"With all the advancements over the last 20 years, we can now get a better picture of Earth by looking at it from micro- to macro-perspectives, such as discerning individual atoms in minerals or watching continents drift and mountains grow," said Donald J. DePaolo, professor of geochemistry at the University of California at Berkeley and chair of the committee that wrote the report. "To keep the field moving forward, we have to look to the past and ask deeper fundamental questions, about the origins of the Earth and life, the structure and dynamics of planets, and the connections between life and climate, for example."

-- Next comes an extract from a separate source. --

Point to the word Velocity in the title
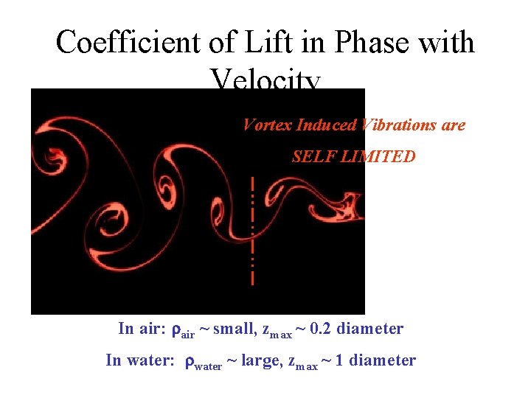coord(266,80)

The report was requested by the U.S. Department of Energy, National Science Foundation, U.S. Geological Survey, and NASA. The committee selected the question topics, without regard to agency-specific issues, and covered a variety of spatial scales -- subatomic to planetary -- and temporal scales -- from the past to the present and beyond.
The committee canvassed the geological community and deliberated at length to arrive at 10 questions. Some of the questions present challenges that scientists may not understand for decades, if ever, while others are more tractable, and significant progress could be made in a matter of years, the report says. The committee did not prioritize the 10 questions -- listed with associated illustrative issues below -- nor did it recommend specific measures for implementing them.HOW DID EARTH AND OTHER PLANETS FORM?
Jennifer Walsh | EurekAlert!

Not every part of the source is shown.